The data engineering team at 1001-Experiments plays a crucial role in ensuring the collected health and activity data from thousands of users is accurately organized and integrated with the data from supplement usage. 

This integration helps 1001-Experiments provide more targeted health and wellness recommendations and improve supplement formulations.


## Task

1001-Experiments currently has the following four datasets with four months of data:
 - "user_health_data.csv" which logs daily health metrics, habits and data from wearable devices,
 - "supplement_usage.csv" which records details on supplement intake per user,
 - "experiments.csv" which contains metadata on experiments, and
 - "user_profiles.csv" which contains demographic and contact information of the users.

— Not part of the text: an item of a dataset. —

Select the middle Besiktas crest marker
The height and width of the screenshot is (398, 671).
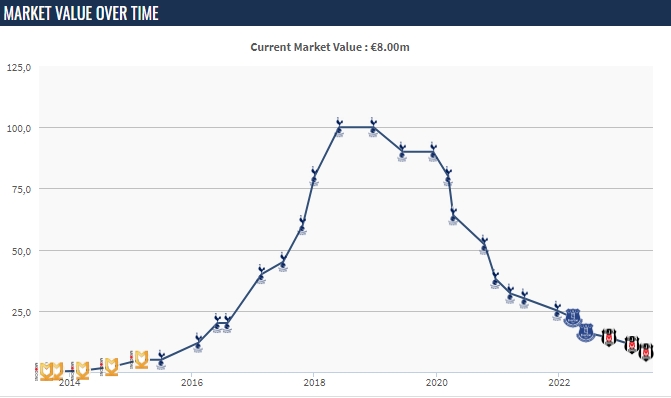[632, 345]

Each dataset contains unique identifiers for users and/or their supplement regimen.

The developers and data scientsits currently manage code that cross-references all of these data sources separately, which is cumbersome and error-prone.

Your manager has asked you to write a Python function that cleans and merges these datasets into a single dataset.

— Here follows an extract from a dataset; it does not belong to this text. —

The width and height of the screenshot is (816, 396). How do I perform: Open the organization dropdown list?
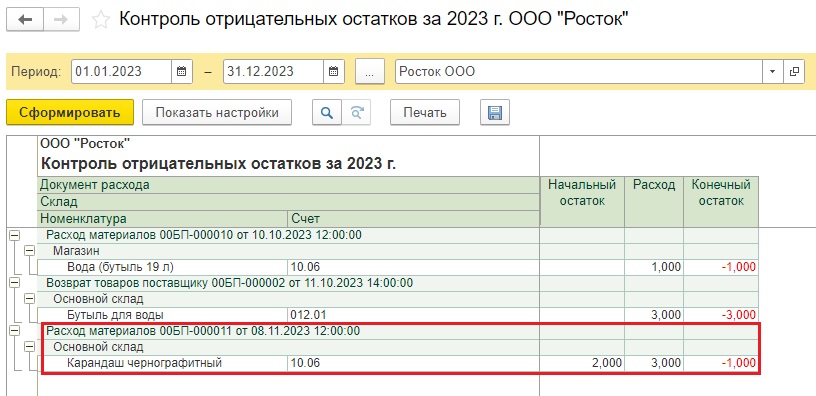click(x=772, y=72)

The final dataset should provide a comprehensive view of each user's health metrics, supplement usage, and demographic information.

- To test your code, your manager will run only the code `merge_all_data('user_health_data.csv', 'supplement_usage.csv', 'experiments.csv', 'user_profiles.csv')`
- Your `merge_all_data` function must return a DataFrame, with columns as described below.
- All columns must accurately match the descriptions provided below, including names.


## Data

The provided data is structured as follows:

![database schema](schema.png)

The function you write should return data as described below.

There should be a unique row for each daily entry combining health metrics and supplement usage.

Where missing values are permitted, they should be in the default Python format unless stated otherwise.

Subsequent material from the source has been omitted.